Civil parish in Cumbria, England

Burtholme refers to any of a civil parish in Cumbria, England, a hamlet within that parish or a family name originally linked to the place. It also appears in Burtholme Beck, which marks a significant point on Hadrian's Wall.

==Burtholme Civil Parish==
Burtholme is a civil parish within the Cumberland district in Cumbria, in North West England. Civil parishes such as Burtholme were established in 1894. The villages of Lanercost and Banks are in the parish. Burtholme sits within the ecclesiastical parish of Lanercost, which along with the civil parishes of Askerton, Kingwater and Waterhead are on the banks
of the River Irthing. The population of this civil parish taken at the 2021 census was 195.
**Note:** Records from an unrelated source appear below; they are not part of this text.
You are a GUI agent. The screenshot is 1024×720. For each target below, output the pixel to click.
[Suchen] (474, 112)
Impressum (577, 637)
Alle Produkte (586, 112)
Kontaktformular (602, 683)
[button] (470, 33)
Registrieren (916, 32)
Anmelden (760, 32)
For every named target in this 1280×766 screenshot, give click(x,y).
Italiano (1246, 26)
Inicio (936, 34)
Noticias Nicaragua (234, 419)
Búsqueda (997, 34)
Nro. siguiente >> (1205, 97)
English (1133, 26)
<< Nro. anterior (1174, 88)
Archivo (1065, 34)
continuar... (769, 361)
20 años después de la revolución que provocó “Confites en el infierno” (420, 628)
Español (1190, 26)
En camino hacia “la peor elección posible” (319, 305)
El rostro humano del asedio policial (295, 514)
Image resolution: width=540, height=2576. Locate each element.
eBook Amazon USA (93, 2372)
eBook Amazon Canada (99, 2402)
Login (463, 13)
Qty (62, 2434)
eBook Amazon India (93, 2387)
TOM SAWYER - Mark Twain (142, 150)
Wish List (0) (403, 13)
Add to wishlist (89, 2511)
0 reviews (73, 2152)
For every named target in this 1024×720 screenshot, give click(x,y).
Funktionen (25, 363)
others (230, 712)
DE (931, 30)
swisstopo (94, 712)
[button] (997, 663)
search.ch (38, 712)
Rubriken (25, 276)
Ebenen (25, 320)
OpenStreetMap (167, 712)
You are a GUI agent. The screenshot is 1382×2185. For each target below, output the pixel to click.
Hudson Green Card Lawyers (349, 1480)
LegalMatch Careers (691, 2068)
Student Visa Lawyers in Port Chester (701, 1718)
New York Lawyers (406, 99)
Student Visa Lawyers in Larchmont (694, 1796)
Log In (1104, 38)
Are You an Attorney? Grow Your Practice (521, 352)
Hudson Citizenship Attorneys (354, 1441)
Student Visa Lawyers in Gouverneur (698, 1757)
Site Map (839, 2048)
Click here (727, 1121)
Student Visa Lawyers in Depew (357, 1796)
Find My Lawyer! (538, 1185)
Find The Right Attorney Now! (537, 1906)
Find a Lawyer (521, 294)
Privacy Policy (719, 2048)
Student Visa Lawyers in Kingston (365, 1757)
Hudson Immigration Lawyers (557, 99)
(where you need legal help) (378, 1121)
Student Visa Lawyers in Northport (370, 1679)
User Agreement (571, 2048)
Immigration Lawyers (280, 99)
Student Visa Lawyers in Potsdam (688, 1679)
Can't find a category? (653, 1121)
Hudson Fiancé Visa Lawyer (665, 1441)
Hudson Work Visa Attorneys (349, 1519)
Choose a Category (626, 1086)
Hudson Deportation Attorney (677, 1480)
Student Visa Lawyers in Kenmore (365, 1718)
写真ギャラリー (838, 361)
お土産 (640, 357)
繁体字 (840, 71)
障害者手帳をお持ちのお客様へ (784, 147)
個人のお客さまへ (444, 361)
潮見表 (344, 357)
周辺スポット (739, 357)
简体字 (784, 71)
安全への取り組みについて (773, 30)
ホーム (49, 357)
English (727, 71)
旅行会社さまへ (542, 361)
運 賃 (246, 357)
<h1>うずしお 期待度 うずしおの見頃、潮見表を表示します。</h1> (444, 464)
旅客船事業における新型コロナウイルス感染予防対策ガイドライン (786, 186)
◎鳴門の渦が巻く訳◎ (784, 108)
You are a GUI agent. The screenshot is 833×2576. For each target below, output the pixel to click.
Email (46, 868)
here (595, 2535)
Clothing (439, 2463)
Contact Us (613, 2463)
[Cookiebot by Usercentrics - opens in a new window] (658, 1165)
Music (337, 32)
Hadrian's Wall runs through the parish.

==Burtholme==
Burtholme is also a small hamlet within the parish. The land around the hamlet extends down to the River Irthing and presumably is the holme (a piece of flat low-lying ground by a river or stream) of Burtholme or Burt's holme. The name dates back to the Danelaw and was well established by the time that Lanercost Priory was founded in 1169, the founding charter of which made Burtholme Beck the western boundary of its land.

==Burtholme Beck==
Burtholme Beck is a small beck running through the parish of Burtholme feeding into the River Irthing. It is crossed by Hadrian's Wall and is close to the point (Turret 53B) at which the building material used for Hadrian's Wall changed from Limestone (to the east) to red sandstone (to the west).